▶ **Activity**
For the entries below, repeat exactly each line starting with the one that contains "Dieta (668, 2470)" and going on through the one that contains "capricorn (423, 2470)", and no others.

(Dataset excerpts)
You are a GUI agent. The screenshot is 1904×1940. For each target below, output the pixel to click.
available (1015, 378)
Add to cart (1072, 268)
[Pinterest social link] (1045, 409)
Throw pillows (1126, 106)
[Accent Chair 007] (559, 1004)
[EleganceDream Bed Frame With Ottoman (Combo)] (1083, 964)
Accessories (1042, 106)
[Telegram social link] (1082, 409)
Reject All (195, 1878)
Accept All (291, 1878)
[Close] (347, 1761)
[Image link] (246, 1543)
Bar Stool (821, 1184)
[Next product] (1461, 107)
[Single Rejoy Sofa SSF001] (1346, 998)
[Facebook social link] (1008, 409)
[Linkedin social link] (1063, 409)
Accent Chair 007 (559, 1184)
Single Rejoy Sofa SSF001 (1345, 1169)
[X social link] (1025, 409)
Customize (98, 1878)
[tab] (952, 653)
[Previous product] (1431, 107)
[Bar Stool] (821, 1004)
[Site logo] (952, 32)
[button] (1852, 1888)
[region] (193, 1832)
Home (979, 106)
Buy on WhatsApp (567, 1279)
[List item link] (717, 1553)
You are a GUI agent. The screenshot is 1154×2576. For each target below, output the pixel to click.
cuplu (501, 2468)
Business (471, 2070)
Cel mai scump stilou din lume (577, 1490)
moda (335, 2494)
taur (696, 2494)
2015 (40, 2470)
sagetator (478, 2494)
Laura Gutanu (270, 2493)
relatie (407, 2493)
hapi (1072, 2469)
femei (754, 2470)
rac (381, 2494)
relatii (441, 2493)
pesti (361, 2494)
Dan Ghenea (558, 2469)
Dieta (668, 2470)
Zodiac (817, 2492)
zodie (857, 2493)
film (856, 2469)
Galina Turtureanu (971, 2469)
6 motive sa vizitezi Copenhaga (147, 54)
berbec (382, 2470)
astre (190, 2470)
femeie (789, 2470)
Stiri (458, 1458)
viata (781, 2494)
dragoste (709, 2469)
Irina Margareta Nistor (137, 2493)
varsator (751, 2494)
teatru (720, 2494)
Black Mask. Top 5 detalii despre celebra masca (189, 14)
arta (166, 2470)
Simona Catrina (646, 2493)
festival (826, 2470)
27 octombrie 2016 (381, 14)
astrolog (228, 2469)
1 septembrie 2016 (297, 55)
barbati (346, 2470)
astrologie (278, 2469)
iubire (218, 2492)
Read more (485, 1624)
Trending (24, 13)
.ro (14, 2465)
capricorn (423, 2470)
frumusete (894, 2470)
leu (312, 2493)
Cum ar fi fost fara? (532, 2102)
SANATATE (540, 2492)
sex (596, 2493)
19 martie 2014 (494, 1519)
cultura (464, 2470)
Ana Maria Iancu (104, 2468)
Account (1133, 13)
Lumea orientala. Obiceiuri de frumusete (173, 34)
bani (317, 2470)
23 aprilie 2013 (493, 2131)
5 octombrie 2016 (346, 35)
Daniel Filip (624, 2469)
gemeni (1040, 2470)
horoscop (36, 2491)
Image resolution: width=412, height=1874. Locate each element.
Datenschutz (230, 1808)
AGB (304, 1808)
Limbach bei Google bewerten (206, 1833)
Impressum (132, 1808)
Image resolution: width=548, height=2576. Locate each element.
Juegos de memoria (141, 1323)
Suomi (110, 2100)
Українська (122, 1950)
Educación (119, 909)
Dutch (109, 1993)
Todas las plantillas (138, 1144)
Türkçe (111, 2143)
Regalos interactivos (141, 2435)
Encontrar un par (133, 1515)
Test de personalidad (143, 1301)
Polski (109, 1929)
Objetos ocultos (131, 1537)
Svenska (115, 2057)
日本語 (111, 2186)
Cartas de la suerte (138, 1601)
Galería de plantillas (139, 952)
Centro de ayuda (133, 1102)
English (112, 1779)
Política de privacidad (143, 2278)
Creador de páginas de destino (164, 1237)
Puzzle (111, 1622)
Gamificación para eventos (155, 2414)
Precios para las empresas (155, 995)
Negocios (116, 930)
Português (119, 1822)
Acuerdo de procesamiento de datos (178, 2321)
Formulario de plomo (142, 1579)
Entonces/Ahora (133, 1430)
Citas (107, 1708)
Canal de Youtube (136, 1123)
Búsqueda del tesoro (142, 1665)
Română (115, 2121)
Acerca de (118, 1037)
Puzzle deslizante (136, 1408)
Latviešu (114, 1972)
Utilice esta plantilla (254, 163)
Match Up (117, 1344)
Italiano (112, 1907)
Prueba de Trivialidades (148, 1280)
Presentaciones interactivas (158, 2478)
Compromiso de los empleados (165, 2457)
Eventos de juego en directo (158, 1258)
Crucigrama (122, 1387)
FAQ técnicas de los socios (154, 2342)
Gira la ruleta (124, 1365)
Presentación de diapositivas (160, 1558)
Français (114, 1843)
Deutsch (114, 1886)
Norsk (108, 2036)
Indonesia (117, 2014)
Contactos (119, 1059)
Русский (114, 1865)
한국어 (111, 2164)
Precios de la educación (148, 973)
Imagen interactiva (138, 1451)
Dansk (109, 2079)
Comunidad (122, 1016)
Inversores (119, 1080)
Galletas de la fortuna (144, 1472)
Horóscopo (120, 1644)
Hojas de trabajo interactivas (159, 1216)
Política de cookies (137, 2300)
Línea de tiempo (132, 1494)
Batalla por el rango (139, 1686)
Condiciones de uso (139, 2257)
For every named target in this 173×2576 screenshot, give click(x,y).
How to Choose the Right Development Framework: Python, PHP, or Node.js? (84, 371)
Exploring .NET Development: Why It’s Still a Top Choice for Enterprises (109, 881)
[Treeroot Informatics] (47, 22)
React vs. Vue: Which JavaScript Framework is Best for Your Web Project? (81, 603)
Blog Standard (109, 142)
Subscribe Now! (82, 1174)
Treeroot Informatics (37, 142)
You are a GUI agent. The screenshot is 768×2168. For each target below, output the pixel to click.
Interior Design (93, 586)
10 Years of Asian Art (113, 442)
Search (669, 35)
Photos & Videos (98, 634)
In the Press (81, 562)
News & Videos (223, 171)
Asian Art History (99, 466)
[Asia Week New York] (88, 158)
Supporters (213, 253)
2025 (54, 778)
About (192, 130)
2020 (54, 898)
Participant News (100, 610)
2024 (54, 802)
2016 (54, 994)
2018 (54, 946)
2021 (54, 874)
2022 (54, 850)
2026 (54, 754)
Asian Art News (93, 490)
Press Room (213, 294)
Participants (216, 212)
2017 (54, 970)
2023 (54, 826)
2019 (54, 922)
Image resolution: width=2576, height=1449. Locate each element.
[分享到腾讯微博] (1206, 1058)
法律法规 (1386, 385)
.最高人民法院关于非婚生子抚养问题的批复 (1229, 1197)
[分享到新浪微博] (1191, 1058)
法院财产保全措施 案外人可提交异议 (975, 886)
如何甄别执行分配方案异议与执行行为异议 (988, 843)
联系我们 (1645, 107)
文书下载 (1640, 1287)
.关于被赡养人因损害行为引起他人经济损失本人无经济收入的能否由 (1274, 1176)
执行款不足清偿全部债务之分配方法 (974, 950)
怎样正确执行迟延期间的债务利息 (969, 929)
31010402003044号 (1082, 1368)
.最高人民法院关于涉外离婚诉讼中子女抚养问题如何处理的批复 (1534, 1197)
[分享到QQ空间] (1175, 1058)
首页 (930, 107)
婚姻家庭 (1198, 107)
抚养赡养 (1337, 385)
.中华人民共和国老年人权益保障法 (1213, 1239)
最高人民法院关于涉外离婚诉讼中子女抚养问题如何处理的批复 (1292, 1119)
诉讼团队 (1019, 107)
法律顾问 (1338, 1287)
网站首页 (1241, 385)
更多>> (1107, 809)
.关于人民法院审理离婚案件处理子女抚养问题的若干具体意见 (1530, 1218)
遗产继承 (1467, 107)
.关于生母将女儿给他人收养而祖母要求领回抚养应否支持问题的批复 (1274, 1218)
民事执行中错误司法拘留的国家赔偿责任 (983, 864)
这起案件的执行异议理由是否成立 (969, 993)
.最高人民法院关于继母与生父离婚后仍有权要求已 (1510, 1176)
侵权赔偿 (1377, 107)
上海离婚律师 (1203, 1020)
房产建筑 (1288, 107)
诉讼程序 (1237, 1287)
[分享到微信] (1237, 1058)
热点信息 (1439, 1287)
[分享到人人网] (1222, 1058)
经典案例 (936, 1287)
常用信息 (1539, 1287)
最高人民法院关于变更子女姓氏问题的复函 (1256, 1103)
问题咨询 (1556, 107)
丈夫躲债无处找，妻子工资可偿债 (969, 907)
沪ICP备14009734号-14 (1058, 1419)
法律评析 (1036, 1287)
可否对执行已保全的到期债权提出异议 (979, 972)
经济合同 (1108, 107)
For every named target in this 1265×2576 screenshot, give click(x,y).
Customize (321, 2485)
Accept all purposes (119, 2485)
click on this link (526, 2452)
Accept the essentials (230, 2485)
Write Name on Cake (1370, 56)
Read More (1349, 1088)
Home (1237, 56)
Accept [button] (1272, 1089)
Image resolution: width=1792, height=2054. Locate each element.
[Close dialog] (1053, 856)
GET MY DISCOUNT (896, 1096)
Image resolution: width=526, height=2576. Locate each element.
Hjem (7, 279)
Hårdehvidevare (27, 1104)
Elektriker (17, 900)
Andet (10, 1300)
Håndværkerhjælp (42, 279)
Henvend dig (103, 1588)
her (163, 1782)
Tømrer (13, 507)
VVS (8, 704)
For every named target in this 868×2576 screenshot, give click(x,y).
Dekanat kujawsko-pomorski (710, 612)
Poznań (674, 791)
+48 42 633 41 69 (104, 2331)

▶ **Response box**
Dieta (668, 2470)
Zodiac (817, 2492)
zodie (857, 2493)
film (856, 2469)
Galina Turtureanu (971, 2469)
6 motive sa vizitezi Copenhaga (147, 54)
berbec (382, 2470)
astre (190, 2470)
femeie (789, 2470)
Stiri (458, 1458)
viata (781, 2494)
dragoste (709, 2469)
Irina Margareta Nistor (137, 2493)
varsator (751, 2494)
teatru (720, 2494)
Black Mask. Top 5 detalii despre celebra masca (189, 14)
arta (166, 2470)
Simona Catrina (646, 2493)
festival (826, 2470)
27 octombrie 2016 (381, 14)
astrolog (228, 2469)
1 septembrie 2016 (297, 55)
barbati (346, 2470)
astrologie (278, 2469)
iubire (218, 2492)
Read more (485, 1624)
Trending (24, 13)
.ro (14, 2465)
capricorn (423, 2470)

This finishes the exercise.